IN THE HOUSE OF REPRESENTATIVES
January 6, 2009

Mr. Gallegly (for himself, Mr. Wilson of South Carolina, Mr. McCaul, and Mr. Bilbray) introduced the following bill; which was referred to the Committee on the Judiciary, and in addition to the Committees on Ways and Means and Education and Labor, for a period to be subsequently determined by the Speaker, in each case for consideration of such provisions as fall within the jurisdiction of the committee concerned


A BILL

To require an employer to take action after receiving official notice that an individual’s Social Security account number does not match the individual’s name, and for other purposes.

Be it enacted by the Senate and House of Representatives of the United States of America in Congress assembled,

SECTION 1. Short title.

This Act may be cited as the “Employment Eligibility Verification and Anti-Identity Theft Act”.

SEC. 2. Requiring agencies to send “no-match” letters.

(a) Social security administration.—The Commissioner of the Social Security Administration shall send a written notice to a person or entity each time that the combination of name and Social Security account number submitted by the person or entity for an individual does not match Social Security Administration records.

(b) Department of homeland security.—The Secretary of Homeland Security shall send a written notice to a person or entity each time that such Secretary determines that an immigration status document or employment authorization document presented or referenced by an individual during the process of completing the attestations required by the person or entity for employment eligibility verification was assigned to another person, or that there is no agency record that the document was assigned to any person.

SEC. 3. Requiring employers to take action upon receipt of a “no-match” letter.

Beginning on the date that is 6 months after the date of the enactment of this Act, a person or entity that has received a written notice under section 2 shall, within 3 business days of receiving such notice, verify the individual’s employment authorization and identity through the verification system established under section 4.

SEC. 4. Verification system.

Not later than 6 months after the date of enactment of this Act, the Secretary of Homeland Security, in consultation with the Commissioner of the Social Security Administration, as appropriate, shall establish and administer a verification system through which persons or entities that have received written notice under section 2 shall verify an individual’s employment authorization and identity.

SEC. 5. Design and operation of system.

The verification system established under section 4 shall be designed and operated—

(1) to maximize its reliability and ease of use, consistent with insulating and protecting the privacy and security of the underlying information;

(2) to respond to all required inquiries under this Act regarding whether individuals are authorized to be employed and to register all times when such inquiries are not received;

(3) with appropriate administrative, technical, and physical safeguards to prevent unauthorized disclosure of personal information; and

(4) to have reasonable safeguards against the system’s resulting in unlawful discriminatory practices based on national origin or citizenship status, including—

(A) the selective or unauthorized use of the system to verify eligibility;

(B) the use of the system prior to an offer of employment; or

(C) the exclusion of certain individuals from consideration for employment as a result of a perceived likelihood that additional verification will be required, beyond what is required for most job applicants.

SEC. 6. Extension of time.

If a person or entity in good faith attempts to make an inquiry during the time period specified and the verification system established under section 4 has registered that not all inquiries were received during such time, the person or entity may make an inquiry on the first subsequent working day in which the verification system registers that it has received all inquiries.

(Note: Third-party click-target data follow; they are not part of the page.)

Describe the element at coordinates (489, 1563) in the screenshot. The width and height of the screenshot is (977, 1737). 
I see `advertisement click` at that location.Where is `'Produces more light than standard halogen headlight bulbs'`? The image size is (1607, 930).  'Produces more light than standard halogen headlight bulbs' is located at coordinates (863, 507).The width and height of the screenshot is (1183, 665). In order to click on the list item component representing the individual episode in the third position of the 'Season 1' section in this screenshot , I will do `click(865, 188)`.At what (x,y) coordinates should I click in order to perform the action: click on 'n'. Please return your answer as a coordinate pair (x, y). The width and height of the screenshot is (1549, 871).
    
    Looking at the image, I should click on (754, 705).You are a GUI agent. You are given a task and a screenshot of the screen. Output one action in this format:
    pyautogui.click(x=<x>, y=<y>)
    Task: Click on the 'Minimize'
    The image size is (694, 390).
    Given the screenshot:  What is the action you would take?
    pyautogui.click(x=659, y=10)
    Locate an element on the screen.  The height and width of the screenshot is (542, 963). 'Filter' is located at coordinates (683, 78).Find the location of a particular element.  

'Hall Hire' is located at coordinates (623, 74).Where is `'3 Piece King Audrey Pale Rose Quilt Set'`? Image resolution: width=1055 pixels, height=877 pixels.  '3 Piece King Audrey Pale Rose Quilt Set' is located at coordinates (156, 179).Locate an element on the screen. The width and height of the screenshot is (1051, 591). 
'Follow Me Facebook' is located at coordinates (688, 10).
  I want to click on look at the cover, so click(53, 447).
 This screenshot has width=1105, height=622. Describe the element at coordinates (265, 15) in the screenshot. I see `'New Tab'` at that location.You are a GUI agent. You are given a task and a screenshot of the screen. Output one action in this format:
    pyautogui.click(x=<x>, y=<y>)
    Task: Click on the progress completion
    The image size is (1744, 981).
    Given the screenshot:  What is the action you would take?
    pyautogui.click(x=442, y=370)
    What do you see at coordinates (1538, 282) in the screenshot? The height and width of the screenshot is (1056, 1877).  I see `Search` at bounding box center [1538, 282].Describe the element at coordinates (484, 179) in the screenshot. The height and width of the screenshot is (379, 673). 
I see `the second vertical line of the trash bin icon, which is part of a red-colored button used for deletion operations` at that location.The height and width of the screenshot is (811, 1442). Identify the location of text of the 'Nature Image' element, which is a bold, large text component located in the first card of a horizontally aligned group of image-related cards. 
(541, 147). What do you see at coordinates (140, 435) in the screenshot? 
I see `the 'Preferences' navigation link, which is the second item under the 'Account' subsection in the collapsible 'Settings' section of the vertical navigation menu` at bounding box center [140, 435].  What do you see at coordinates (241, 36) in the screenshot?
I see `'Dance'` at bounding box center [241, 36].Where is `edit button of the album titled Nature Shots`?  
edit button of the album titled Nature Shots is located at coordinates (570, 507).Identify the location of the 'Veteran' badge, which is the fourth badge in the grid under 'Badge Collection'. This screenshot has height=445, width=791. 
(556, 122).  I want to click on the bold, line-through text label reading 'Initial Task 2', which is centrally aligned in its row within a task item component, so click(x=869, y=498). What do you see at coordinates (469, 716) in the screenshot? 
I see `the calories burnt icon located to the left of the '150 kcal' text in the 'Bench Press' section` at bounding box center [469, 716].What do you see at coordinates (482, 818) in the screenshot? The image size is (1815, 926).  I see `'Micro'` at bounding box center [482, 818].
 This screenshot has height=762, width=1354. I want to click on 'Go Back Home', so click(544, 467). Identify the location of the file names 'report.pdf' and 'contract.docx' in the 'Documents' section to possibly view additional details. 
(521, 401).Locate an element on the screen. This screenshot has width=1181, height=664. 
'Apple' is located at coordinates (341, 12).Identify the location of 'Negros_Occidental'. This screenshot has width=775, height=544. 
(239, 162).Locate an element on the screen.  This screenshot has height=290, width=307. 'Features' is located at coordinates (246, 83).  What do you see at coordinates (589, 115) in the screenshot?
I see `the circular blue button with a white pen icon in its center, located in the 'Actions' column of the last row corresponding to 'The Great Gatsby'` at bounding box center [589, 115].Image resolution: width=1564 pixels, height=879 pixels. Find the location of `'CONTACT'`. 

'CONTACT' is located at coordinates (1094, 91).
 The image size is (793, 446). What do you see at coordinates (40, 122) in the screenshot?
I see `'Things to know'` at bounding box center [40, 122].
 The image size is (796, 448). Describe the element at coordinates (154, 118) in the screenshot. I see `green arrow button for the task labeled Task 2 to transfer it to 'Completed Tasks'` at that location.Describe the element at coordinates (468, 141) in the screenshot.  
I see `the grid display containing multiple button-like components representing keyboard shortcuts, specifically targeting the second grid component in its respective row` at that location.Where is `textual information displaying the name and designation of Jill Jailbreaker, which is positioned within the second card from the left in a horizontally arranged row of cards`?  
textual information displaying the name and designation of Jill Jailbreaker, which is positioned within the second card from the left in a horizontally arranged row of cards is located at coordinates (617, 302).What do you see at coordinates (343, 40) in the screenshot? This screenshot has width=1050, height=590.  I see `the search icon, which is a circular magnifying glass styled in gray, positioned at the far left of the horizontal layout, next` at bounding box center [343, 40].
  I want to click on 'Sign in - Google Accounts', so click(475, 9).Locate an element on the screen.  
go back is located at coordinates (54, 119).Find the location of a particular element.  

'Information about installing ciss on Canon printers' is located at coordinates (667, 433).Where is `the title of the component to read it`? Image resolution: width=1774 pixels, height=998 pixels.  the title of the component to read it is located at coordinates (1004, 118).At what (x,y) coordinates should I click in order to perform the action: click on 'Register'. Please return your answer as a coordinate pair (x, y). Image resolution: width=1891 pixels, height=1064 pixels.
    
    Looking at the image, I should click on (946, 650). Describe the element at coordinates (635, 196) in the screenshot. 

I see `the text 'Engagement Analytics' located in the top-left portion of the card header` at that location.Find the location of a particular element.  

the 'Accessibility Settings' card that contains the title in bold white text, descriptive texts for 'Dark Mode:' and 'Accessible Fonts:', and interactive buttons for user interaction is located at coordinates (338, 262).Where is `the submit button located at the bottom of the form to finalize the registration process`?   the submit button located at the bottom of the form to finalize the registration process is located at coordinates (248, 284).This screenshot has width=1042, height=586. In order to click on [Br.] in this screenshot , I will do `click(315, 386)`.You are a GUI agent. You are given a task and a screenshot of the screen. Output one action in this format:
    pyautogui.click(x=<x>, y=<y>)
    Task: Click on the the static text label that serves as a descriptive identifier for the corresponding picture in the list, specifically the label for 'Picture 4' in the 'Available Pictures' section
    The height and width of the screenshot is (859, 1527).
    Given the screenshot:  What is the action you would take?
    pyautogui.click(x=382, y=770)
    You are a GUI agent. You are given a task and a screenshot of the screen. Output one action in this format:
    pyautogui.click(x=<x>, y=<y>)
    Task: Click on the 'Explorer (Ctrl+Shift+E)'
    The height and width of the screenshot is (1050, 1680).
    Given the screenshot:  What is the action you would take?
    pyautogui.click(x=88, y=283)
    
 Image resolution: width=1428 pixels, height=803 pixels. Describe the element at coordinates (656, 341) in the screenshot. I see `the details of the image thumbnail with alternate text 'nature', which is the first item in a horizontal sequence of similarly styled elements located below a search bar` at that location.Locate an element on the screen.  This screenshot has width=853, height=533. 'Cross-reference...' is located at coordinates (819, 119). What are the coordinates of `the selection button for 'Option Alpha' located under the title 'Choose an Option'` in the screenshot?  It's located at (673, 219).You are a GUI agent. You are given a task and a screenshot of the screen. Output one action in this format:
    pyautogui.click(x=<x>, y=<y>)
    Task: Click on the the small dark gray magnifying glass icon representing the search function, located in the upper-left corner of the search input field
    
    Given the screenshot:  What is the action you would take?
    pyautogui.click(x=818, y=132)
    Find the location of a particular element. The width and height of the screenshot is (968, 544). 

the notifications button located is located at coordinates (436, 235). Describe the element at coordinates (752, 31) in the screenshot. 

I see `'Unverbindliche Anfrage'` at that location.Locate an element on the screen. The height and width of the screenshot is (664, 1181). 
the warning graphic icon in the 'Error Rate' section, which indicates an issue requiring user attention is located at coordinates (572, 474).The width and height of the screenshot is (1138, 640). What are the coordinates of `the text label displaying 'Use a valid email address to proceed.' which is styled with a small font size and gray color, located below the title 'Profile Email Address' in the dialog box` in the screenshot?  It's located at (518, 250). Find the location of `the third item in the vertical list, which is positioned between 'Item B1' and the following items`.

If the verification system cannot receive inquiries at all times during a day, the person or entity merely has to assert that the entity attempted to make the inquiry on that day for the previous sentence to apply to such an inquiry, and does not have to provide any additional proof concerning such inquiry.

SEC. 7. Retention of proof of verification completion.

After completion of the verification process established under section 4, a person or entity shall retain a paper, microfiche, microfilm, or electronic version of the form received through the verification process (or, in the case of a telephonic verification, a paper, microfiche, microfilm, or electronic record of the telephonic verification code number) and make it available for inspection by officers of the Department of Homeland Security, the Special Counsel for Immigration-Related Unfair Employment Practices, or the Department of Labor for 3 years after the date on which the form or telephonic verification code number was received.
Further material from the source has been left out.